• [DATA SHOWN]:
=======

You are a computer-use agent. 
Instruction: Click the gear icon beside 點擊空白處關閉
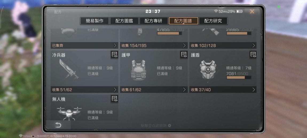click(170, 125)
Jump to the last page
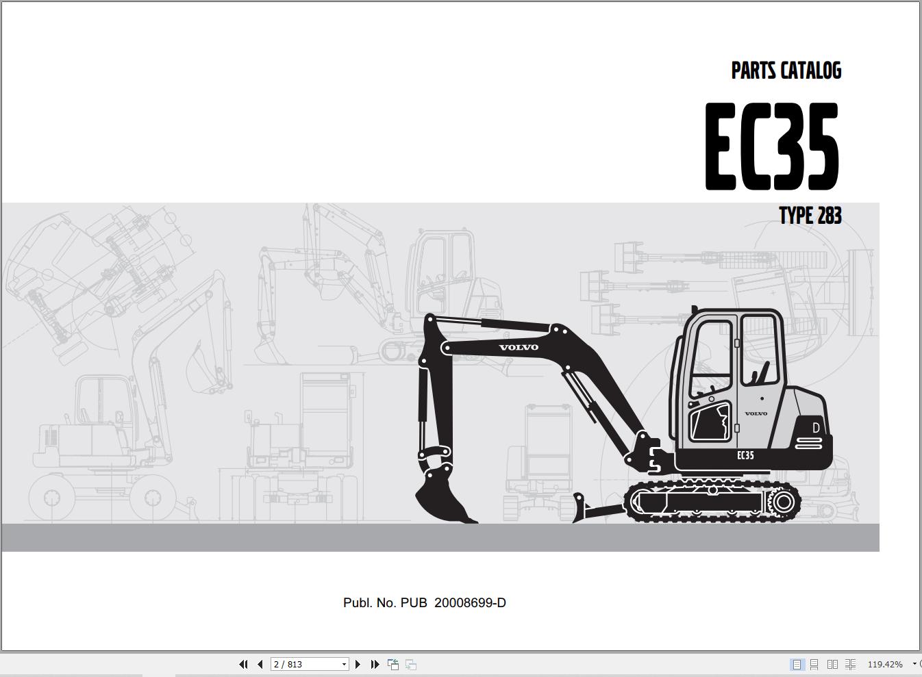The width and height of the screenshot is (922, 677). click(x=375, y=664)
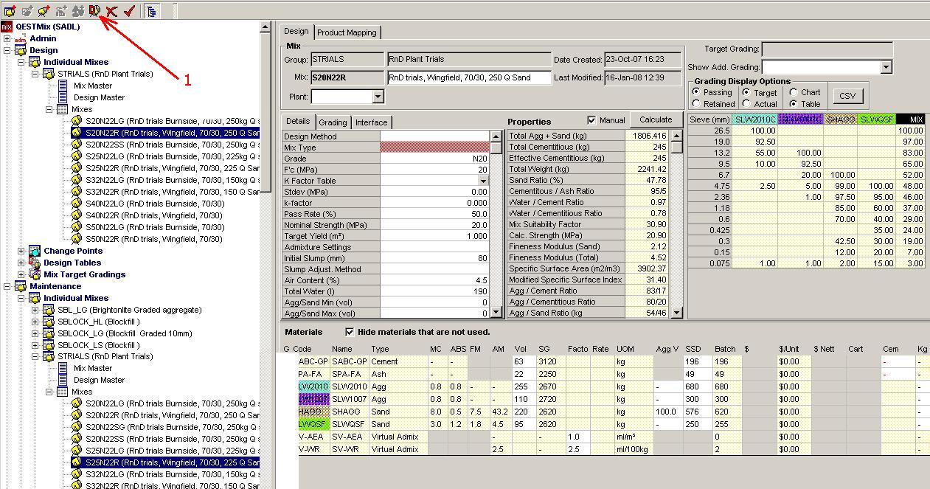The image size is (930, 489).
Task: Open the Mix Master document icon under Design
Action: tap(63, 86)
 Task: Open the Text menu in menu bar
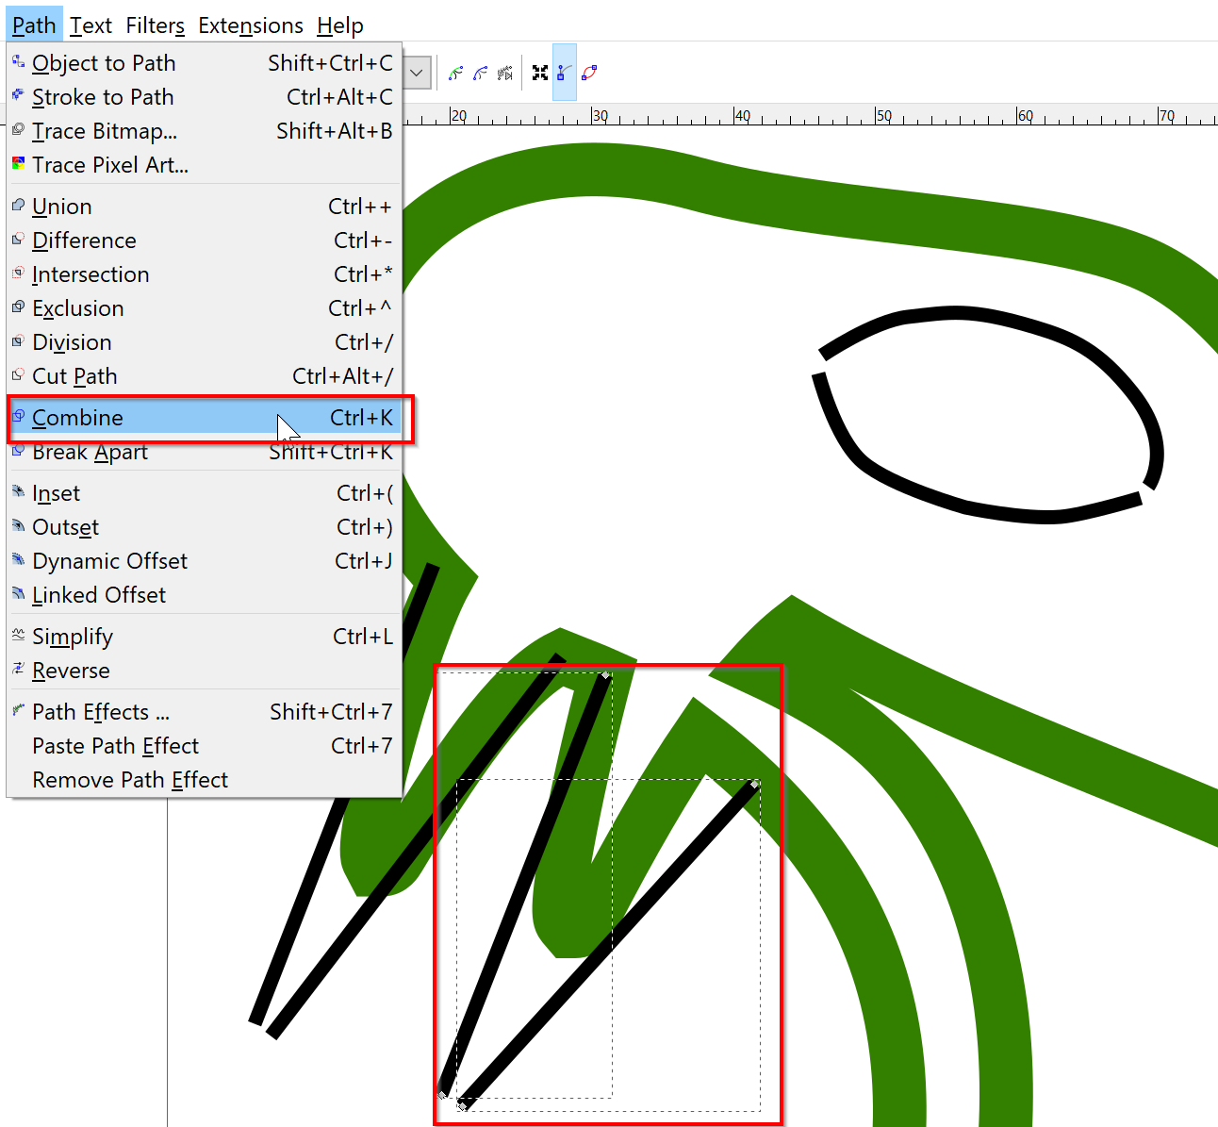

=======

• [WHAT YOU NEED TO DO]: Set down every entry exactly as it appears, but skip the pictures.

• [RESPONSE FOR THIS EXERCISE]:
You are a computer-use agent. 
Instruction: Click the gear icon beside 點擊空白處關閉
click(170, 125)
Jump to the last page
The width and height of the screenshot is (922, 677). click(x=375, y=664)
The image size is (930, 489).
Task: Open the Mix Master document icon under Design
Action: tap(63, 86)
 Task: Open the Text menu in menu bar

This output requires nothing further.